Y es la ciudad de aquel hombre de aspecto frágil y de corazón y palabra inmensos, el “hombre santo de Roma”, como dijo de él Atenágoras, patriarca de Constantinopla, ese gran papa: Pablo VI. Su pensamiento renovado y renovador continuó lo iniciado por Juan XXIII y condujo y concluyó el concilio. Fue él quien el domingo de Pentecostés de 1975 definió la urgencia de una civilización del amor, sin retórica, con la verdad de su magisterio vivificador, enraizado en la proclamación del seguimiento evangélico, de un discipulado fiel. A un romano de nacimiento, le oí describir el regreso del viaje de Pablo VI a Jerusalén, el primero de un pontífice después de Kefas, de Simón bar Jona. La ciudad lo recibió exultante y los romanos, como queriendo arrebatarlo festivamente, improvisaron una marcha de antorchas de bienvenida. Quien no tenía otra cosa a mano, encendía La Gazetta dello Sport -narraba el cronista-. Era el regreso triunfante de un cónsul romano y la ciudad lo reconocía y celebraba su triunfo.
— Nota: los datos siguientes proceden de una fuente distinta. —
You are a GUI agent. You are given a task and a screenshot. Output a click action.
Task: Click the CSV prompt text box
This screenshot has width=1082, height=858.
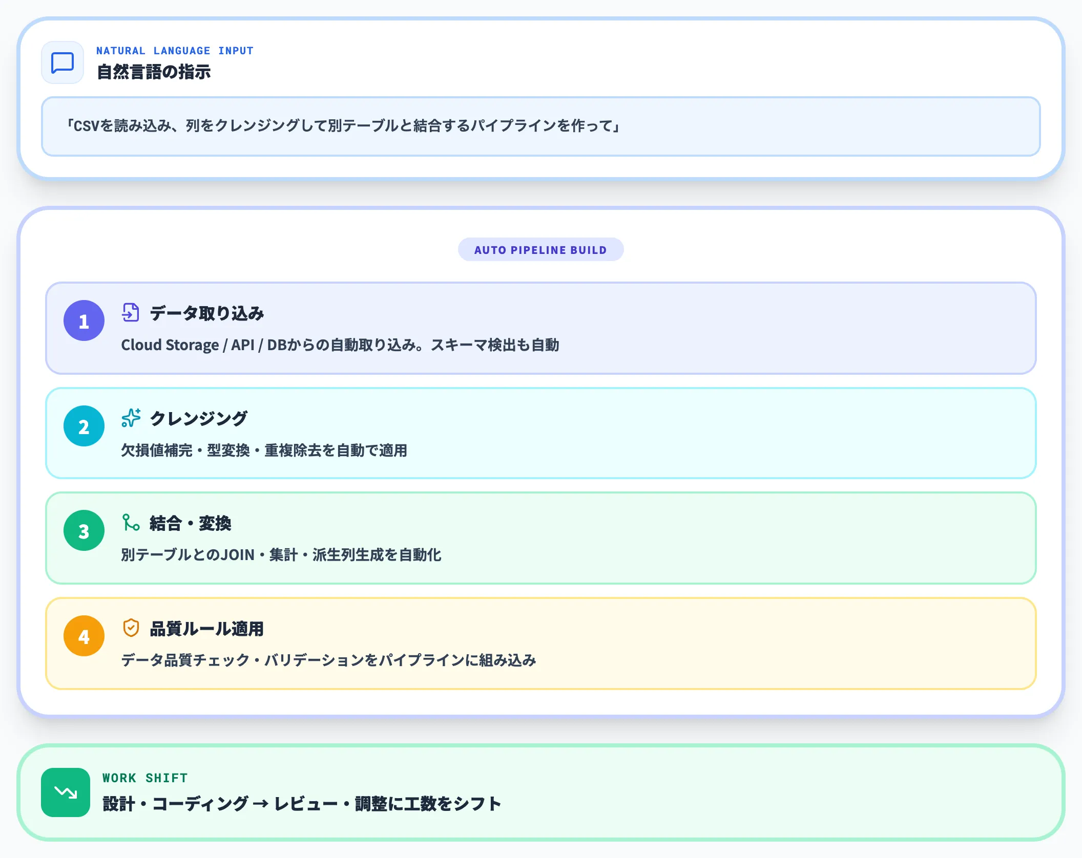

Recuerdo durante los años romanos la cercanía de Dalmacio Sobrón, quien desde el Belarmino y en la cala honda de los archivos de Santo Spirito, la casa matriz de los jesuitas de Roma, fue indagando la historia y la obra de Andrea Bianchi, para redactar la tesis doctoral que presentaría en la cátedra de Historia del Arte de Giulio Argan, en la Universidad de la Sapienza. Entre otras obras de Bianchi, Dalmacio nos habló a Chiquita Oliveira y a mí de la Merced de Buenos Aires. No sabía entonces que llegaría un tiempo en que se me confiaría la parroquia de Catedral al Norte, Nuestra Señora de la Merced.
En la Septuaginta o Biblia de Alejandría, traducción del hebreo y del arameo al griego, realizada entre los siglos III y II a.C., se lee, en el libro del Génesis, en el primer relato de la creación (l, 25): kai êiden ó Theòs óti kalá. “Y vio Dios que aquello era bello.” En el griego clásico kalòs significa, en primer lugar, bello, y en una tercera acepción, bueno. Para los hebreos de la diáspora, en la época helenista, el kalòs de la koiné, el griego básico de la cuenca mediterránea, en sentido estricto significaba “buenas obras”; tenía un trasfondo de caridad y limosnas. Por analogía, nuestra imagen y semejanza nos permite llegar a un hacer bello y bueno. No nos toca a nosotros decir si lo hemos alcanzado. Un premio recibido en la juventud estimula a hacer. Un premio que se recibe cuando se adelgaza cada vez más el margen de la propia vida invita al examen de conciencia.